The message of Buddhism calls us to recognize that our many problems are caused by the clash of egos, individual; and corporate, and we need self-reflection. Our problems are not all created by external conditions or by others. Arguments are two-sided and democratic life requires a blending of competing interests and desires.

Buddhism also stresses our mutual interdependence which can counter the divisive and ultimately self-defeating competition which now dominates our culture. Rampant individualism where there can be only winners, disregarding the losers, is destructive of the social fabric that we all need to live meaningfully.

Buddhism would counter the marriage of nationalism, Christianity and economic capitalism that dominates our society and undermines the social responsibility of business and industry in the interest of material gain.
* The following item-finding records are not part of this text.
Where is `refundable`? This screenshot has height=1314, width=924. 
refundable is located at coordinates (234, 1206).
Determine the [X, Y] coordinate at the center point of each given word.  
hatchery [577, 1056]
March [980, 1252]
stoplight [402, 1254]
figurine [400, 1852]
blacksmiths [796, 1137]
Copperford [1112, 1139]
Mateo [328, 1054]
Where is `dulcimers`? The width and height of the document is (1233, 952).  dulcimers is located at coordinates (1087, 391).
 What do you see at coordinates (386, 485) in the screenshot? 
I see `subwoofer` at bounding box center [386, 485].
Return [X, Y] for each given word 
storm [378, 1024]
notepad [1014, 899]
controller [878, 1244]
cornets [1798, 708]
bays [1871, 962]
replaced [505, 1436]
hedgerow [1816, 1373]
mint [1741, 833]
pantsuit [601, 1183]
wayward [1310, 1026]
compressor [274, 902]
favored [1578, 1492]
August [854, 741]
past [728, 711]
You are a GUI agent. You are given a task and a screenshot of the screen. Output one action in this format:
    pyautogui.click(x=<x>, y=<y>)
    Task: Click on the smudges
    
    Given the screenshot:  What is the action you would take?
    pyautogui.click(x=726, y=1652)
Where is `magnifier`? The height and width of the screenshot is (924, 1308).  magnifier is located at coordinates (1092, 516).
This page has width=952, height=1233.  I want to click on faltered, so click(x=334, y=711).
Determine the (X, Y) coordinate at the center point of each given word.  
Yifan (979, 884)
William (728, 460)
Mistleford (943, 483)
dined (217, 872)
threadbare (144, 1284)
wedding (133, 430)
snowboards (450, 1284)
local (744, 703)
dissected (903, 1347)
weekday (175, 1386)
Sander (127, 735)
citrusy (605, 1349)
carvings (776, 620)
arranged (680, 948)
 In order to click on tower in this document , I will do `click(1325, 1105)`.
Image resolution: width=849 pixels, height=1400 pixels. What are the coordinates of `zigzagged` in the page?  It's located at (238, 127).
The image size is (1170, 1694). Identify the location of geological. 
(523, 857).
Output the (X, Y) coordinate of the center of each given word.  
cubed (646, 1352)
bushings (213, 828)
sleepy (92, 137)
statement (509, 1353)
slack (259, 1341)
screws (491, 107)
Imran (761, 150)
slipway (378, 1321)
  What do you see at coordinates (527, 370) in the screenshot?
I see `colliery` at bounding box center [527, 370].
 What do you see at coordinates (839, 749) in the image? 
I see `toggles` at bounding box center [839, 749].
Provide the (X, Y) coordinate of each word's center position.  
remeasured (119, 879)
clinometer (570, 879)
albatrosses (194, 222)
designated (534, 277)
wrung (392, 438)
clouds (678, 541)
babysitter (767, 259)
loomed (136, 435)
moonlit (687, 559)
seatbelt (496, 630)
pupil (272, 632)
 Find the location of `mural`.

Buddhism, by encouraging self-reflection and self-criticism, would promote a sense of mutual responsibility and the recognition that we cannot exist and prosper unless we also enable others to exist and prosper. Buddhism would place social responsibility uppermost and make clear that true freedom is indivisible.

Buddhism can add its voice and strengthen the principles of freedom and justice that are the hallmarks of American history and society. It can also make us humble in recognizing how often we have failed to live up to the highest ideals of our democracy. The present circumstance, where there are many seekers, provides Buddhism with an opportunity unprecedented in its history to bring its spiritual and moral insight to bear in contemporary society.